French choux pastry class in Paris

Choux pastry may seem intimidating to a non-baker, but you may be surprised at how easy it is to make. Having a qualified pastry chef at your side will always help, of course.

With pre-measured ingredients the speed of the class will be steady enough. Step by step you’ll mix the ingredients on and off of the heat until you end up with the wet pastry dough. Transferring it to a piping bag with nozzle, this is where you really test your skills.

To guide you there are usually stencils under the parchment paper. But piping choux pastry is still an art form. Confidence is needed. Not too slow, not too fast, not too thin, and remembering to finish off the éclair in the right way. Didn’t get it right? Scoop up the dough and try again.

I made 3 éclairs, and other than one being a bit wonky, I’d say it went pretty well. The remainder pastry can be made into little round blobs which are then dusted with rock sugar to become chouquettes. I made over 20 of them. Everything then goes in the oven to bake while you make the filling.

THE FILLING

Mixing the filling for chocolate éclairs

Typically you’ll have a choice of filling, although different classes may offer different options. At my éclair class I had the choice of making chocolate, vanilla or coffee filling. I went with chocolate. Either way, the majority of the recipe is the same until the flavor addition.

Get your arms ready for a serious workout – this filling needs to be smooth! Heating the milk and the sugar, then mixing it with the cold ingredients, then heating again, all the time whisking. Adding in the chocolate, the flavor will start to make you really hungry.

If you’ve ever eaten an éclair you’ll know the filling is almost custard-like. Which means the filling has to be put in the freezer to cool before you can put it in the éclairs. When it’s cold, it’s time to whisk some more like your life depends on it. The French are very serious about their pastries – don’t let them down.

THE DECORATING

making chocolate eclairs at a pastry class in Paris

You may be surprised at how quickly your éclairs start coming together. The decadent chocolate filling. The perfectly browned, light as air, choux pastry. Time to get the piping bag out and fill them with the chocolatey goodness.

Filling the éclairs can be the most stressful part of the class as it all goes by feel. You create three small holes in the bottom of each éclair, filling the two ends first, then finishing off with the middle. You want the pastry filled, but not so full that it starts exploding. Oh, the pressure.

Since I was alone in the class I had so much filling left over that I even filled some of the little chouquettes. Did my favorite pastry just get even better? Gamechanger!

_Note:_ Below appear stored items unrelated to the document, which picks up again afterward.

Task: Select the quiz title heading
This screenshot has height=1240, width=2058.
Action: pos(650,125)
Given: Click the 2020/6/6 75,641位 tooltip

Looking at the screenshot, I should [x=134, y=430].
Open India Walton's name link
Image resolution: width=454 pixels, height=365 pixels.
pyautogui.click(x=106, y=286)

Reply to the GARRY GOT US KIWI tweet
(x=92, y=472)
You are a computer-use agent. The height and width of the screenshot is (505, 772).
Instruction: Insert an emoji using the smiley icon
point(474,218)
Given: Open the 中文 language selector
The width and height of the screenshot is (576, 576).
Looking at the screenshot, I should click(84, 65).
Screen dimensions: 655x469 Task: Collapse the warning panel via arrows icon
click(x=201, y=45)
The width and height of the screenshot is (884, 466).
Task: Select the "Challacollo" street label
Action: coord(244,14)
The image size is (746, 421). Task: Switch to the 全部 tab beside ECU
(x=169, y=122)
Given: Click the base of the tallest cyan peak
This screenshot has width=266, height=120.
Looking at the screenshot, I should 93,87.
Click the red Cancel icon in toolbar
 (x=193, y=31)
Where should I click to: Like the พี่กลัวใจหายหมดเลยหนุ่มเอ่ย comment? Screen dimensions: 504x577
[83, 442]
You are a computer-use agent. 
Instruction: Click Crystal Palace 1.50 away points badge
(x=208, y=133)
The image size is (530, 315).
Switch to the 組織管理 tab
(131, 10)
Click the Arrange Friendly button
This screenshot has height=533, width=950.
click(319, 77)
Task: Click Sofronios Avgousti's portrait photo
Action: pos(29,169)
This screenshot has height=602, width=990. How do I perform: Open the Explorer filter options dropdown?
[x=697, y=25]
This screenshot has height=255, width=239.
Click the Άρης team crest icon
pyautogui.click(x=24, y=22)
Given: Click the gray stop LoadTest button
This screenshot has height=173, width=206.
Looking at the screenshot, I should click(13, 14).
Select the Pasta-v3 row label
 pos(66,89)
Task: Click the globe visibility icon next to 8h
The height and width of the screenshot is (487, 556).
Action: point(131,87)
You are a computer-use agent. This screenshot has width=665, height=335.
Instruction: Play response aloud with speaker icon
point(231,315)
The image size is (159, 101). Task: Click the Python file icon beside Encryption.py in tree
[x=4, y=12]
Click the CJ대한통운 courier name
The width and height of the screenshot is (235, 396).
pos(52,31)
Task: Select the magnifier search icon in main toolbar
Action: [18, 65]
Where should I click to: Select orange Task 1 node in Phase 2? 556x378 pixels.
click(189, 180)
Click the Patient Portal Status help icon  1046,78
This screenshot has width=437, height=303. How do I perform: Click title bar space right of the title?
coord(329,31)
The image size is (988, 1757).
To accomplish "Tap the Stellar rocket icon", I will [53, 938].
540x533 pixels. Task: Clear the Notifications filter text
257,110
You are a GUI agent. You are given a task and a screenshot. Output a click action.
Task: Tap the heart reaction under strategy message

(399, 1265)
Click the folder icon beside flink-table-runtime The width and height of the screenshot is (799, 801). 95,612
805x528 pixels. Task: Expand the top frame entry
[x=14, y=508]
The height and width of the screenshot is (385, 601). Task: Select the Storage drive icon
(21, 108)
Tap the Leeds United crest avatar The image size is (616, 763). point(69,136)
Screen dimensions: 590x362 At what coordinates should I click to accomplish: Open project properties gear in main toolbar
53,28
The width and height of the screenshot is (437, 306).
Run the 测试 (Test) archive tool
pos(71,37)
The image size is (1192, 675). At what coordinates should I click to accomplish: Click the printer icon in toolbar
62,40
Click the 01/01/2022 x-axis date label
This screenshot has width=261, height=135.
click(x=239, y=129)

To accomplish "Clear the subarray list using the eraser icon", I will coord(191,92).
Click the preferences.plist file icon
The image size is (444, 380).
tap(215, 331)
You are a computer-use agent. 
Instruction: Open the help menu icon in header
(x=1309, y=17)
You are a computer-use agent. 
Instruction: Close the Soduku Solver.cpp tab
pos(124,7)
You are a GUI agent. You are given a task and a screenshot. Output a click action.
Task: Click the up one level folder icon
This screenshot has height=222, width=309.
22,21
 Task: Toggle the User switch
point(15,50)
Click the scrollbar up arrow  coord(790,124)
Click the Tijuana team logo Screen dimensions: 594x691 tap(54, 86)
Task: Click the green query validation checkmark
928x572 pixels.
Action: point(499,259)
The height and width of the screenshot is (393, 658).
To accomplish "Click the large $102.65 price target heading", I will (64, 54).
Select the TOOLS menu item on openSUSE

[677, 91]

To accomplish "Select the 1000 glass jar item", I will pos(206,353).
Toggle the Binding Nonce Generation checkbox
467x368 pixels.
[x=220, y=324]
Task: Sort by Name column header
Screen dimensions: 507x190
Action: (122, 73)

With éclairs now filled, the final step is to dip them into rich, melted dark chocolate. Et voilà, all done. Since this was my first time making something so delicate, and completely different to my usual baking attempts, I was pretty happy with the results.

THE EATING

Chocolate éclairs in France

Don’t pretend like this wouldn’t be your favorite part too. The proof is in the eating, right? 10/10 would make again. I was finished the class in less than two hours with such an incredible 1 on 1 experience. And I was so proud of what I made. They all tasted professionally made, if I do say so myself.

At the end of the class you will be able to box up your éclairs and chouquettes or whatever you end up making. Tasting a few in class of course, for obvious quality control reasons.

One thing to consider: If, like me, you are staying in a hotel with no fridge, remember that éclairs should really be refrigerated due to the filling so they won’t keep long.

For me, there was only one thing for it – I had to eat them all. No judgement, I did space them out. But was I also the one walking by Notre-Dame at night, stuffing glorious éclairs in my mouth? You bet. Now that’s Paris done right!

Is Taking A Pastry Class In Paris Worth It?

Chouquettes, one of the best treats in French bakeries

Choux pastry didn’t seem like something I would have attempted on my own. So already, I feel like I left this class with the confidence to try it again at home. That’s worth taking the class right there – learning a new skill that you can replicate.

At 100+ Euros a class, this isn’t a cheap activity. But for the cost I got to make more pastries than I could eat myself, had 2 hours with a professional pastry chef and the opportunity to ask anything during that time. Plus, it was a great experience and a fun activity to fill in an evening in Paris.

Evenings are often a challenge when traveling solo without just going to a bar alone, and you can’t see a show every night. So this is perfect for solo travelers. Of course the classes run multiple times a day, most days of the week, between all the different companies that offer them. I’m sure you’ll find a time and day that works best for your Paris itinerary.

One of my favorite things to do in Paris is visit all the wonderful boulangeries and patisseries. To get my fill of decadent desserts and sweet pastries. Being able to recreate some of your favorites, and realizing it’s not that difficult, is well worth taking a pastry class in Paris.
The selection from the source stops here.